How to stop an upload

In case of failure, it is possible to abort a multipart upload with a AbortMultipartUpload API request, which will discard the uploaded parts and free up storage.

Usage

Let's see how to work with this feature using the AWS s3api CLI commands.

Create a multipart upload

Let's start initializing a multipart upload:

aws s3api create-multipart-upload --endpoint https://s3.cubbit.eu --bucket my-cubbit-bucket --key sergio.jpg

This will print a UploadId in the output, let's take note of that.

Did you forget to write down the UploadId?

No worries, if you forget to write down the UploadId you can perform a ListMultipartUploads, which shows a list of ongoing multipart uploads with their ID.

Show the ongoing multipart uploads

If at any point we need to check which multipart uploads are still ongoing:

aws s3api list-multipart-uploads --endpoint https://s3.cubbit.eu --bucket my-cubbit-bucket --key sergio.jpg

Upload a few parts

Then we can upload a few parts, let's make two:

aws s3api upload-part --endpoint https://s3.cubbit.eu --bucket my-cubbit-bucket --key sergio.log --upload-id <UploadId> --part-number 1 --body ~/sergio-part1.log

aws s3api upload-part --endpoint https://s3.cubbit.eu --bucket my-cubbit-bucket --key sergio.log --upload-id <UploadId> --part-number 2 --body ~/sergio-part2.log

These will print the ETag values in the output, let's take note of them.

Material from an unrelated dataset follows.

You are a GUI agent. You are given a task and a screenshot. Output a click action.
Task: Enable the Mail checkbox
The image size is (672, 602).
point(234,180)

Did you forget to write down the ETags?

No worries, if you forget to write down the ETags you can perform a ListParts, which shows a list of parts with their part number and ETag.

Upload a part by copying from another object

When uploading a part, we can also omit the body and specify an existing object as a source to copy from:

aws s3api upload-part-copy --endpoint https://s3.cubbit.eu --bucket my-cubbit-bucket --key sergio.log --upload-id <UploadId> --part-number 1 --copy-source "my-cubbit-bucket/my-source-object"

Alternatively, we can choose to only copy a portion of the source object. For example, we could copy the only first 1024 bytes:

aws s3api upload-part-copy --endpoint https://s3.cubbit.eu --bucket my-cubbit-bucket --key sergio.log --upload-id <UploadId> --part-number 1 --copy-source "my-cubbit-bucket/my-source-object" --copy-source-range bytes=0-1023

Just like ordinary part uploading, you will need to take note of the value of ETag printed.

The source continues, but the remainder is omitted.